MADE IN BRITAIN
a passion for wool
I really love visiting London. In general, the UK is a joy for me to visit (but you know I love you the most Scotland!). I love the landscape, the weather (a constant state of Barbour season is a good thing!) the sport, the food (St. John and fish + chips always a must), the drinking, and most of all, its woolen goods. After a dry spell of not being in London Town for a year, it was great to be there twice in the last month, meeting up with Guy Hills of Dashing Tweeds, and taking a field trip up to the Sunspel HQ in Long Eaton to see their latest designs.
Guy Hills and I met in Florence over the summer during my party for Wm Brown, and he invited me to his shop Dashing Tweeds on Dorset St. in the Marylebone neighborhood. It was there, over a cup of tea, that I first saw and immediately admired the tweed jacket he was wearing. It was a heavy tweed (26oz) of an interlocking Donegal wool herringbone cloth in a beautiful green, styled in the fashion of a Teba. (The Teba is a Spanish style shooting jacket first designed and used by the Count of Teba) After trying on Guy’s I had to have one. Guy makes the jackets bespoke, in house, from a cloth that they design on hand looms in their studio—then it’s woven and finished in a small mill and a finishing house in the Scottish Borders. After I chose my cloth (a brown tweed similar to Guy’s), I was measured, and the process of cutting, sewing and finishing the jacket began. The fitting and production is a process that usually takes a few weeks and I was lucky enough to be in town a second time to arrange the collection of my Teba, which I love. The jacket is all sewn and finished by hand, including the button holes, and it is warm, toasty and elegant from city to country. The fit is great and works perfectly for a bulky piece of knitwear or a lighter tweed blazer to be worn underneath. So, if you ever find yourself under kitted for the weather and in need of some luxurious tweed garments, head into Dashing Tweeds for one of your own. I am sure Guy will will make you a cup of tea and if you are lucky, bust out his ukulele for a tune.
My other stop was a visit to the Sunspel design HQ and factory an hour and half train ride out of London to Long Eaton to meet the design team, check out the archives and visit the factory.
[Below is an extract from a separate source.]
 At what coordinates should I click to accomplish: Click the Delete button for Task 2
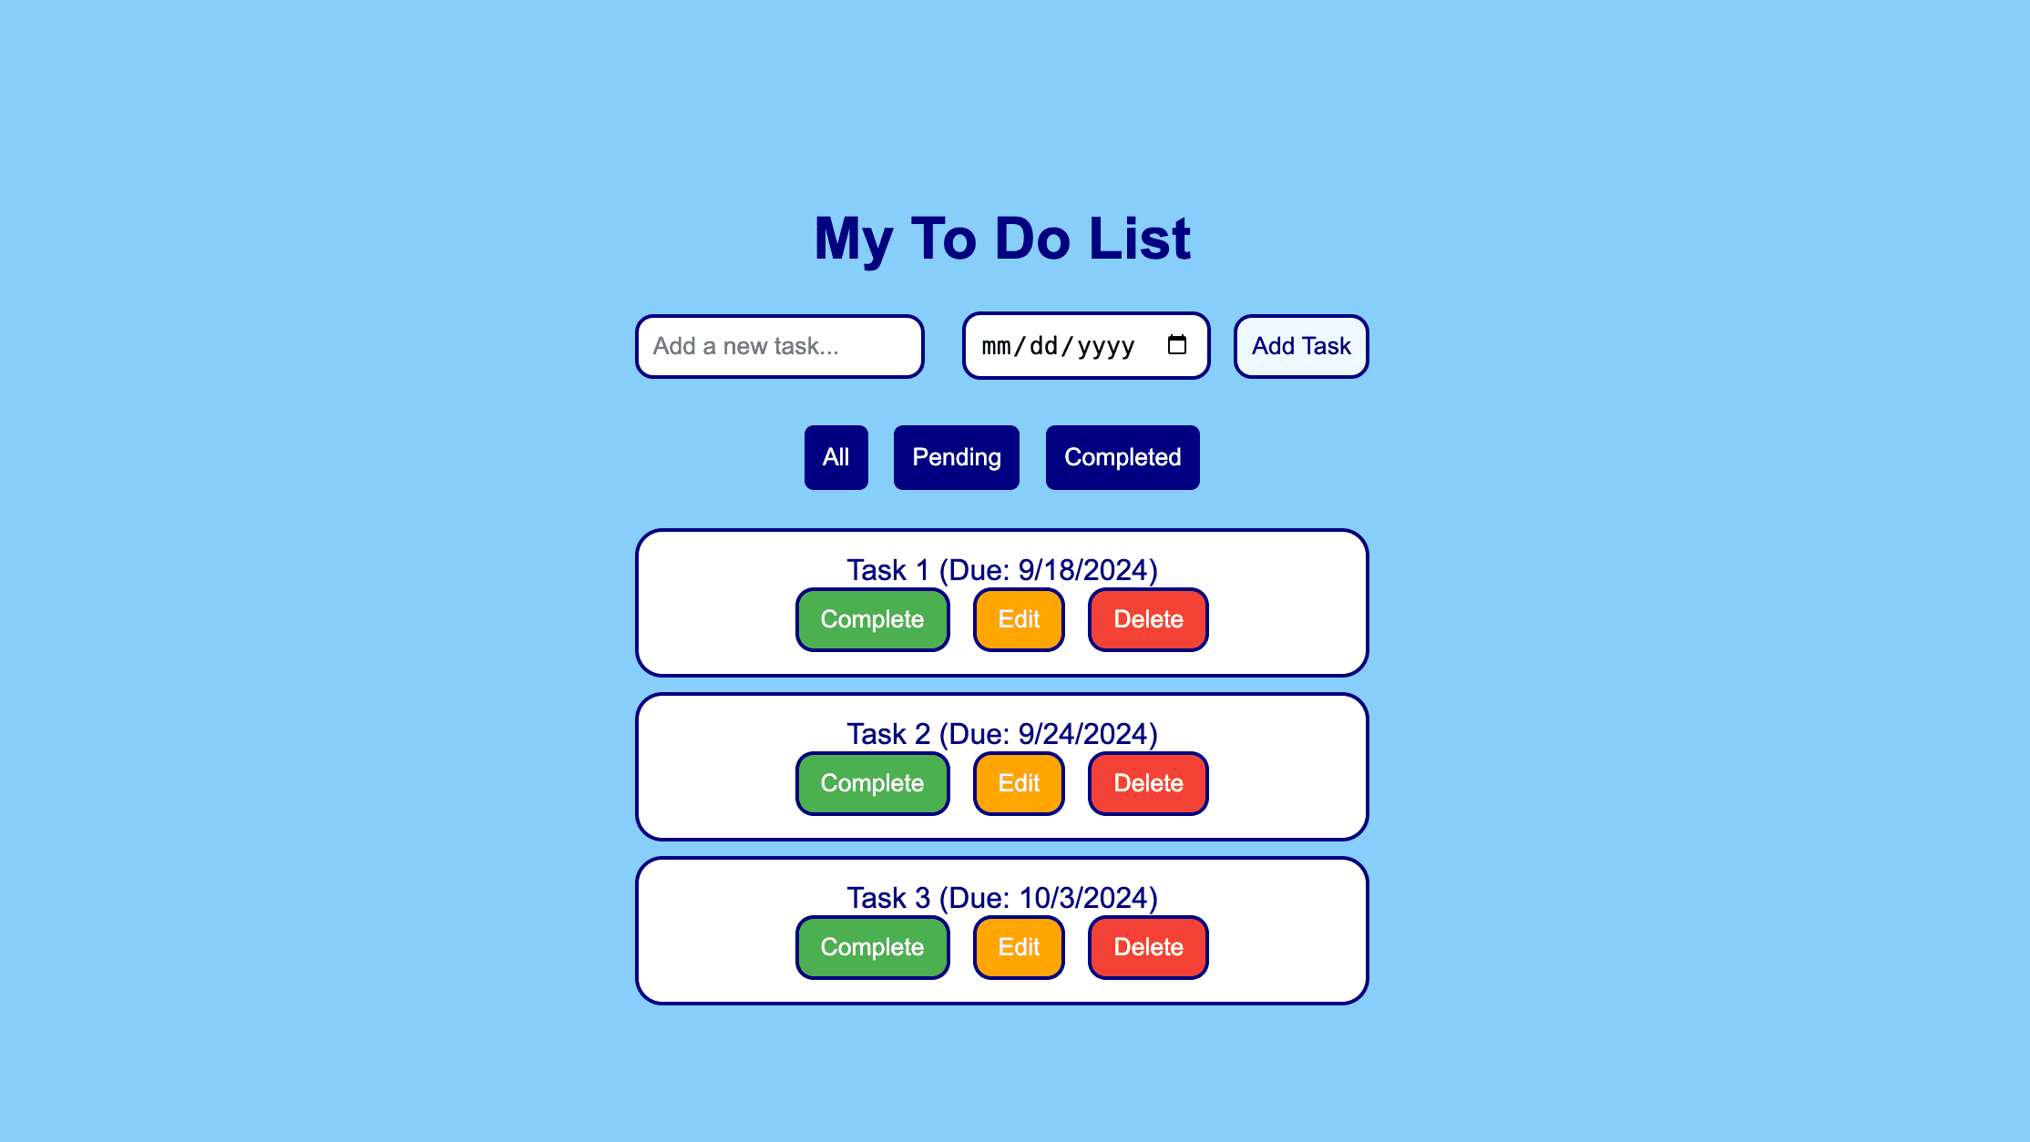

I have been a long time fan of their t-shirt (all basically hand constructed in Long Eaton right down to the hand ironing before being tagged and hand-loaded into its packaging) and quite possibly the best modern polo shirt ever made—The Riviera (an original design made for and fitted to Daniel Craig for Casino Royale). Sunspel had its start in 1860 making mostly underwear, and they still do make some fine (try the Sea Island cotton ones) skivvies! After a tour around (and a lunch of a very fine BLT), I was shown some of their latest products. A real stand-out was their latest crew neck sweater made entirely in Britain of British wool—a farm-to-finish product that has been farmed, scoured, spun and knit entirely in Britain within 150 miles of the factory in Long Eaton. The wool comes from a rare sheep breed called a Bluefaced Leicester, which produce an exceptionally soft wool which is the most sought after in Britain. The wool is left natural, and the sweater colors come in ecru, oatmeal and cedar. I couldn’t resist the one I tried on on in their Chiltern St. shop—it is one of the softest and warmest wool sweaters I now own, and now that I find myself writing this dispatch from Scotland, I have not taken it off.
That's an incredible jacket
Matt, Hotel recommendations in London?